“Arlete, Edwin, Amir, Alexandre, Pedro e Lúcio, ‘essa família muito unida’ e também dedicada ao teatro e seu público.”

Edwin Luisi e Arlete Salles, amigos de longa data, encontram-se na peça do neto da atriz, o dramaturgo Pedro Medina/Foto: Guga Melgar

No espetáculo “Ninguém Dirá Que É Tarde Demais” Arlete Salles, completando 65 anos de carreira à época de sua estreia, está cercada de grandes amigos, como Edwin Luisi e Amir Haddad, e familiares, como o filho Alexandre Barbalho e o neto Pedro Medina, também autor do texto

Ao se ter o primeiro conhecimento da comédia “Ninguém Dirá Que É Tarde Demais” já sentimos uma ponta de emoção ao constatarmos que liderando o seu elenco estão Arlete Salles e Edwin Luisi, grandes amigos na vida, acompanhados de Alexandre Barbalho e Pedro Medina, respectivamente filho e neto da gloriosa atriz. Na época da estreia da peça, em 2021, Arlete estava completando 65 anos de carreira, e Edwin, 50, e esta efeméride, que não poderia passar em branco, foi brindada com o saboroso, divertido, reflexivo e crítico texto do jovem dramaturgo Pedro Medina.
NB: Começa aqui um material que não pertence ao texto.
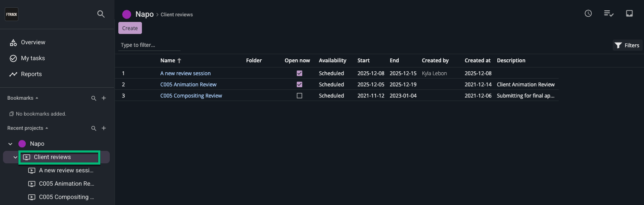Open the inbox icon in header
Image resolution: width=644 pixels, height=205 pixels.
pos(629,14)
Ajudando a formar essa família estão o mestre Amir Haddad, responsável pela direção artística, o qual havia conduzido os passos de Arlete 35 anos atrás na peça “Felisberto e o Café”, e Lúcio Mauro Filho, que fora enteado da artista, incumbido, ao lado de Máximo Cutrim, da direção musical do espetáculo cujo lindo título foi extraído da canção “O Último Romance”, do grupo Los Hermanos.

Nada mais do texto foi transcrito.